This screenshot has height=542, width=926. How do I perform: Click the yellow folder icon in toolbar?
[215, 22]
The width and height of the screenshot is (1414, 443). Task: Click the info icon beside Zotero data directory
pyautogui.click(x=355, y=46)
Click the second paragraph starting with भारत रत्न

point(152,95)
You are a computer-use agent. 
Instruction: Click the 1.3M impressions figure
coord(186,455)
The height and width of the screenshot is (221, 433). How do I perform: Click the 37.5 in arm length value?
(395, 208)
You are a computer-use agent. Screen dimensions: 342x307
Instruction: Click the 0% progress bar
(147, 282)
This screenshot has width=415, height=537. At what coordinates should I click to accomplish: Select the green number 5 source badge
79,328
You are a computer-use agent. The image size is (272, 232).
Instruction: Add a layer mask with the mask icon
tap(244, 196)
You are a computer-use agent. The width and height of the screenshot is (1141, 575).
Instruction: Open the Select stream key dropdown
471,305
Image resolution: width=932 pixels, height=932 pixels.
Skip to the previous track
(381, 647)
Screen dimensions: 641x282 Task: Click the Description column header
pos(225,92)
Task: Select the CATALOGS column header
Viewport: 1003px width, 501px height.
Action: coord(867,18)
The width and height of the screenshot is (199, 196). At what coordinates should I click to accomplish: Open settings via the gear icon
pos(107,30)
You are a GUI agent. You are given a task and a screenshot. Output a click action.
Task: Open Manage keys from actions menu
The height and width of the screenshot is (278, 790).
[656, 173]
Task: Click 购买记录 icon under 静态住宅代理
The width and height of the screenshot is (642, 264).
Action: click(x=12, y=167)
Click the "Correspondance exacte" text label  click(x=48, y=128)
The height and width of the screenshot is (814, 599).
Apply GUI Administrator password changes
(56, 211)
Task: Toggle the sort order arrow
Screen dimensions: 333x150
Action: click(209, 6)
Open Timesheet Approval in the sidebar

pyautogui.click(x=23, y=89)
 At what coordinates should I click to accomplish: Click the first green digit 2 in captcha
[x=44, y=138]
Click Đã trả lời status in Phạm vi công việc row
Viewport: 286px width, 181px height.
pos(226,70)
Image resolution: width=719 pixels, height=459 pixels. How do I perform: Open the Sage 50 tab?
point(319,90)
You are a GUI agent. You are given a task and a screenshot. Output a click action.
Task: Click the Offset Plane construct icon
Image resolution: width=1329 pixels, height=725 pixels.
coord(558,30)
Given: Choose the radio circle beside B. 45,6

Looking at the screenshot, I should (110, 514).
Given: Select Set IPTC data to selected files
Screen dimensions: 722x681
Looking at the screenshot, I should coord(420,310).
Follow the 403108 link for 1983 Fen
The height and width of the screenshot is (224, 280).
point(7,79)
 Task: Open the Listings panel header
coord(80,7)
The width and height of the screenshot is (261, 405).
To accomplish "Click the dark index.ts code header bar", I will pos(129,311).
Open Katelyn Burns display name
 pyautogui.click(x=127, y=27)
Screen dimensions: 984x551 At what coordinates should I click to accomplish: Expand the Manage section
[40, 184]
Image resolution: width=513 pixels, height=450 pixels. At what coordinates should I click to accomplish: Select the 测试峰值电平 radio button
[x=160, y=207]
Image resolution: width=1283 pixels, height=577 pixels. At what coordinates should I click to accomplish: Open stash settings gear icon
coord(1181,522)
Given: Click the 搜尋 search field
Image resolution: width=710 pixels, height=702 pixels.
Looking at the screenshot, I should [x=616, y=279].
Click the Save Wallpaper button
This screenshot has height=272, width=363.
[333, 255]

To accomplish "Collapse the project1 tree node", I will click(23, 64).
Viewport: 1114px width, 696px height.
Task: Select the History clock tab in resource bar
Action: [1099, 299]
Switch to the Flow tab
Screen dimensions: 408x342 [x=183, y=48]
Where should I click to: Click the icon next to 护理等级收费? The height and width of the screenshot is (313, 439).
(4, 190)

........

** Work instruction **
When a line contains the string "computer", copy it from the records.

** Result of the task **
You are a computer-use agent. 
You are a computer-use agent. Screen dimensions: 342x307
You are a computer-use agent. The image size is (272, 232).
You are a computer-use agent. The width and height of the screenshot is (1141, 575).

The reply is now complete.